→ **TASK PROMPT**: Send back every record exactly.

....

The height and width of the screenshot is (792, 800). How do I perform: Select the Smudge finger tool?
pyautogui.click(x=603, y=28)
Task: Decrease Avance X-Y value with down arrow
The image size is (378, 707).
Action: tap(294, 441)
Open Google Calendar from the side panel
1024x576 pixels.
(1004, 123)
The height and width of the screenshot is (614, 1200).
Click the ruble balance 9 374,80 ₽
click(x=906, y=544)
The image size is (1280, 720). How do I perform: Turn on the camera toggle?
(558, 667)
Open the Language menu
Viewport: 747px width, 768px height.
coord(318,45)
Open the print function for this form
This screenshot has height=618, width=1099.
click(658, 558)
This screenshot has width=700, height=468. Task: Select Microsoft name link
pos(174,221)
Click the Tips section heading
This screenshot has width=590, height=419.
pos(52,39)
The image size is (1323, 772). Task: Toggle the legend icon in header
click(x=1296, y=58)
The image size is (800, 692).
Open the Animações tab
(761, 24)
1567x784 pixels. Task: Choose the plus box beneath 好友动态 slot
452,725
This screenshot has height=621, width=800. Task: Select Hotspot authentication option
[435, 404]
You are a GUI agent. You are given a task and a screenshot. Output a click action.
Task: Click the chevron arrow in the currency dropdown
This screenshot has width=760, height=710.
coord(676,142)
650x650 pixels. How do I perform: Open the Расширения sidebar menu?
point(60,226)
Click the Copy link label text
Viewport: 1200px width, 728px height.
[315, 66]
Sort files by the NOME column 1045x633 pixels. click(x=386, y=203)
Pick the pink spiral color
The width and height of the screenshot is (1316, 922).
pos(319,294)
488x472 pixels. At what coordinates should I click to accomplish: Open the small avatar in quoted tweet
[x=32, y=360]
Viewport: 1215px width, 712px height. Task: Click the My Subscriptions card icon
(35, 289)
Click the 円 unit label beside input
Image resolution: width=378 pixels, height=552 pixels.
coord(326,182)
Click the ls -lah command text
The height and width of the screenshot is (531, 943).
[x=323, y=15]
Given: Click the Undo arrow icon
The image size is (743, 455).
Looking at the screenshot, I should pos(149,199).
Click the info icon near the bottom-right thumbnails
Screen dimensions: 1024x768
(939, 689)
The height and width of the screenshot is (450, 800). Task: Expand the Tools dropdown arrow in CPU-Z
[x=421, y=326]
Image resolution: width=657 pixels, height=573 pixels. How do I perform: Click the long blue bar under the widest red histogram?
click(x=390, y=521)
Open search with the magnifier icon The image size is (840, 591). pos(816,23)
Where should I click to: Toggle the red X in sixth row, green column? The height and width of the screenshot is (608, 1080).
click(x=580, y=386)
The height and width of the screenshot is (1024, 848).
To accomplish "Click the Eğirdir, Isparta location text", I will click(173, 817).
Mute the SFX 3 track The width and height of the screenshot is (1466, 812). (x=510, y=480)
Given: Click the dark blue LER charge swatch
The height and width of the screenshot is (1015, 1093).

....

→ **RESPONSE FOR THIS EXERCISE**:
The height and width of the screenshot is (792, 800). How do I perform: Select the Smudge finger tool?
pyautogui.click(x=603, y=28)
Task: Decrease Avance X-Y value with down arrow
The image size is (378, 707).
Action: tap(294, 441)
Open Google Calendar from the side panel
1024x576 pixels.
(1004, 123)
The height and width of the screenshot is (614, 1200).
Click the ruble balance 9 374,80 ₽
click(x=906, y=544)
The image size is (1280, 720). How do I perform: Turn on the camera toggle?
(558, 667)
Open the Language menu
Viewport: 747px width, 768px height.
coord(318,45)
Open the print function for this form
This screenshot has height=618, width=1099.
click(658, 558)
This screenshot has width=700, height=468. Task: Select Microsoft name link
pos(174,221)
Click the Tips section heading
This screenshot has width=590, height=419.
pos(52,39)
The image size is (1323, 772). Task: Toggle the legend icon in header
click(x=1296, y=58)
The image size is (800, 692).
Open the Animações tab
(761, 24)
1567x784 pixels. Task: Choose the plus box beneath 好友动态 slot
452,725
This screenshot has height=621, width=800. Task: Select Hotspot authentication option
[435, 404]
You are a GUI agent. You are given a task and a screenshot. Output a click action.
Task: Click the chevron arrow in the currency dropdown
This screenshot has width=760, height=710.
coord(676,142)
650x650 pixels. How do I perform: Open the Расширения sidebar menu?
point(60,226)
Click the Copy link label text
Viewport: 1200px width, 728px height.
[315, 66]
Sort files by the NOME column 1045x633 pixels. click(x=386, y=203)
Pick the pink spiral color
The width and height of the screenshot is (1316, 922).
pos(319,294)
488x472 pixels. At what coordinates should I click to accomplish: Open the small avatar in quoted tweet
[x=32, y=360]
Viewport: 1215px width, 712px height. Task: Click the My Subscriptions card icon
(35, 289)
Click the 円 unit label beside input
Image resolution: width=378 pixels, height=552 pixels.
coord(326,182)
Click the ls -lah command text
The height and width of the screenshot is (531, 943).
[x=323, y=15]
Given: Click the Undo arrow icon
The image size is (743, 455).
Looking at the screenshot, I should pos(149,199).
Click the info icon near the bottom-right thumbnails
Screen dimensions: 1024x768
(939, 689)
The height and width of the screenshot is (450, 800). Task: Expand the Tools dropdown arrow in CPU-Z
[x=421, y=326]
Image resolution: width=657 pixels, height=573 pixels. How do I perform: Click the long blue bar under the widest red histogram?
click(x=390, y=521)
Open search with the magnifier icon The image size is (840, 591). pos(816,23)
Where should I click to: Toggle the red X in sixth row, green column? The height and width of the screenshot is (608, 1080).
click(x=580, y=386)
The height and width of the screenshot is (1024, 848).
To accomplish "Click the Eğirdir, Isparta location text", I will click(173, 817).
Mute the SFX 3 track The width and height of the screenshot is (1466, 812). (x=510, y=480)
Given: Click the dark blue LER charge swatch
The height and width of the screenshot is (1015, 1093).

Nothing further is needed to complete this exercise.